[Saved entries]
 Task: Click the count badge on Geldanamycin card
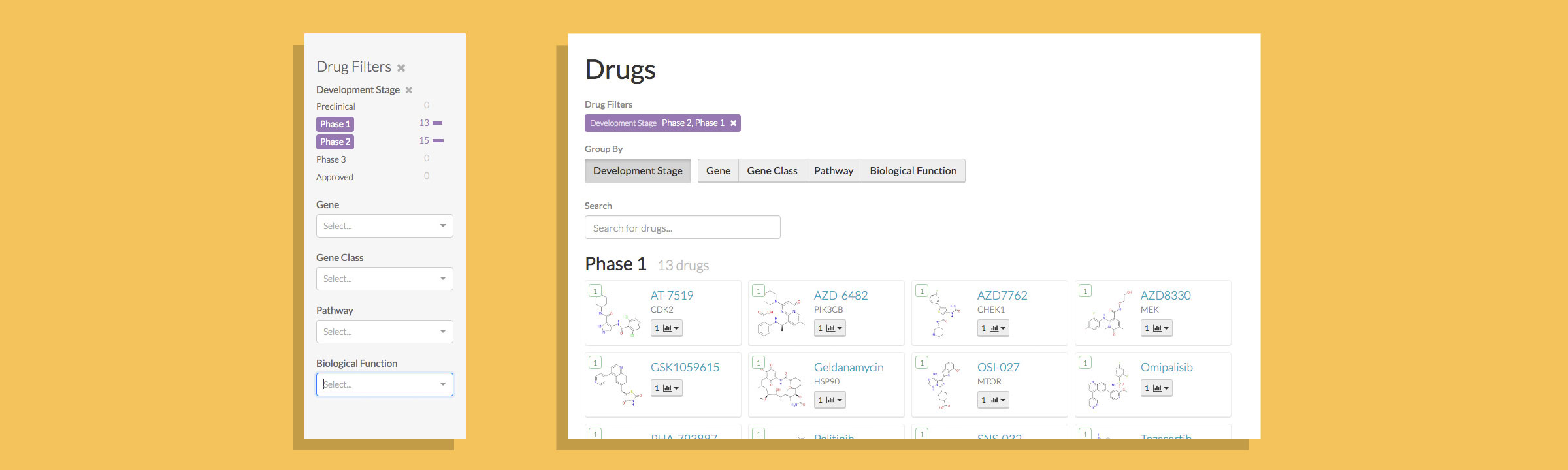[x=759, y=363]
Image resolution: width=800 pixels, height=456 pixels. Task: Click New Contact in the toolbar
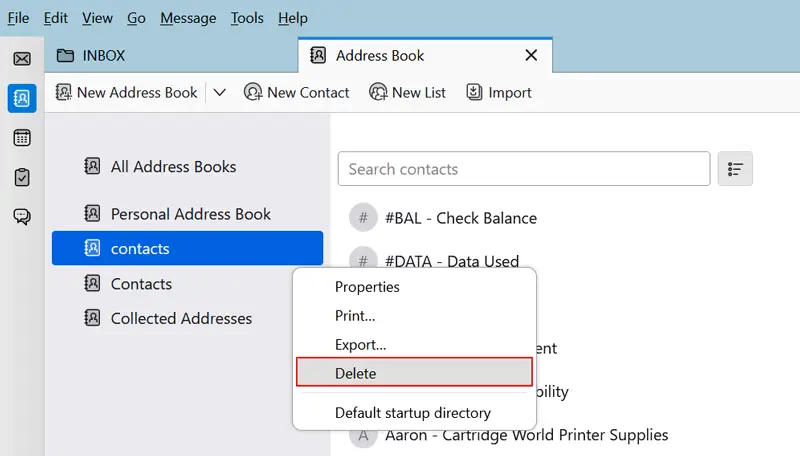click(x=296, y=92)
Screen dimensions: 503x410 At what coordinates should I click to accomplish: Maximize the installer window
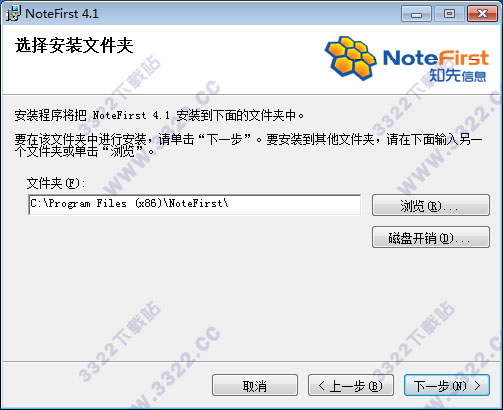[x=449, y=14]
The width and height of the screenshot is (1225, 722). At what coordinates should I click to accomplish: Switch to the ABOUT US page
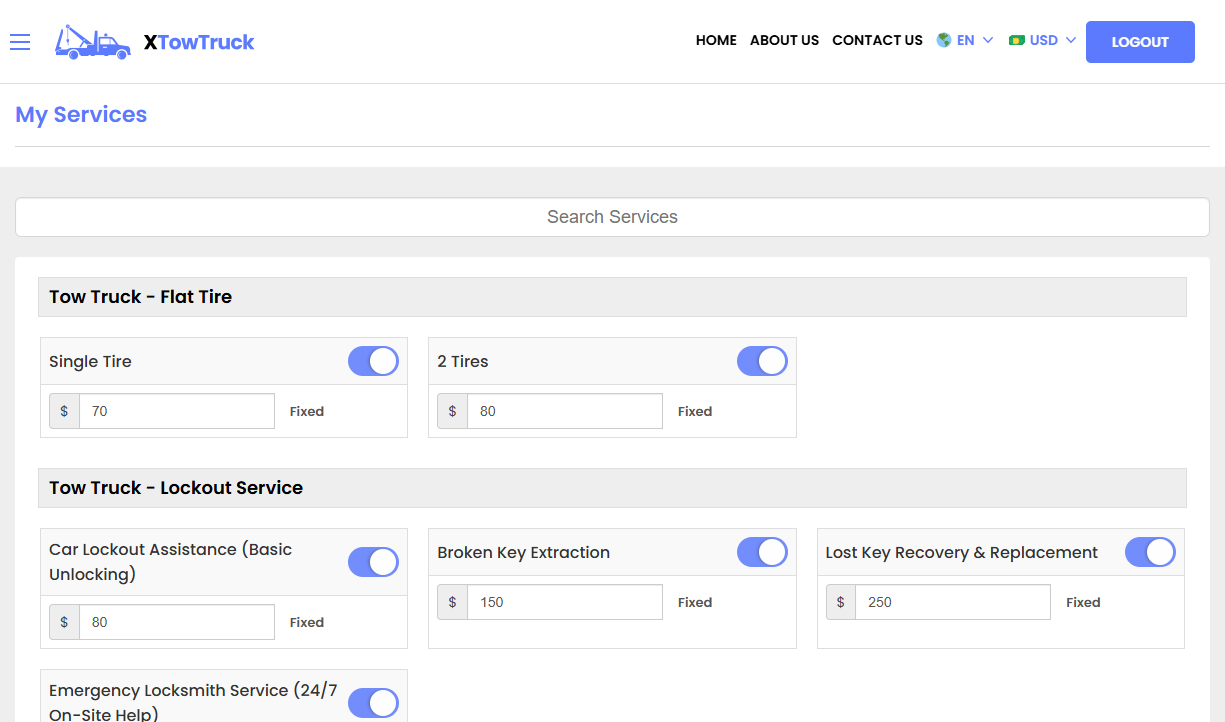pos(784,40)
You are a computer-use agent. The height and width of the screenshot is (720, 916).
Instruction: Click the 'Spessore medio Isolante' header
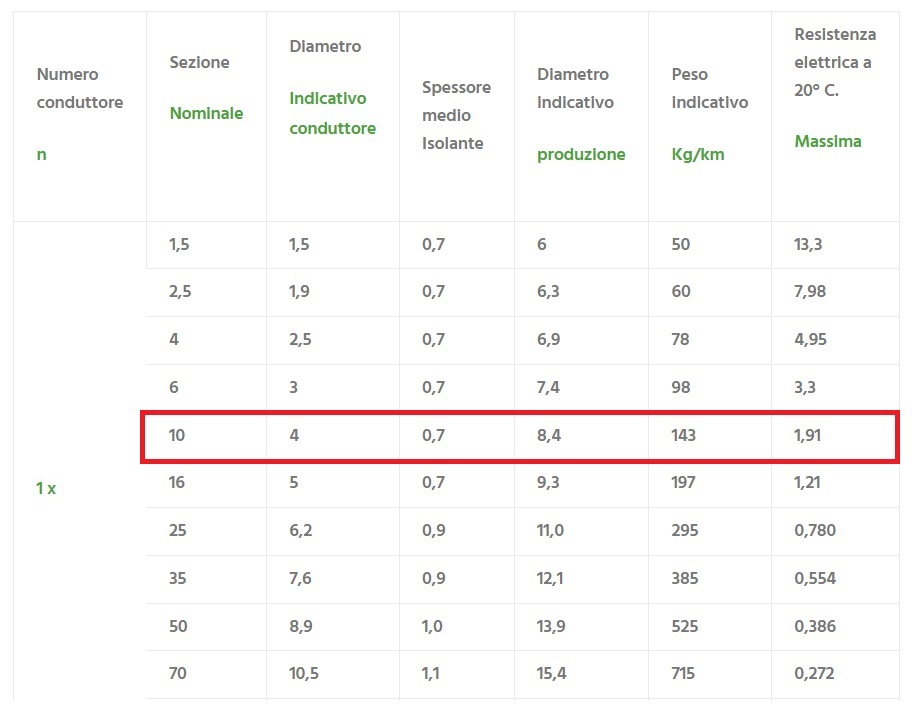click(x=456, y=115)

| ABOUT THIS TASK |
Your answer must restate the entries word for word and contain no pictures.

| SOLUTION |
 Task: Click the count badge on Geldanamycin card
[x=759, y=363]
Image resolution: width=800 pixels, height=456 pixels. Task: Click New Contact in the toolbar
click(x=296, y=92)
Screen dimensions: 503x410 At what coordinates should I click to accomplish: Maximize the installer window
[x=449, y=14]
The width and height of the screenshot is (1225, 722). At what coordinates should I click to accomplish: Switch to the ABOUT US page
pos(784,40)
You are a computer-use agent. The height and width of the screenshot is (720, 916).
Instruction: Click the 'Spessore medio Isolante' header
click(x=456, y=115)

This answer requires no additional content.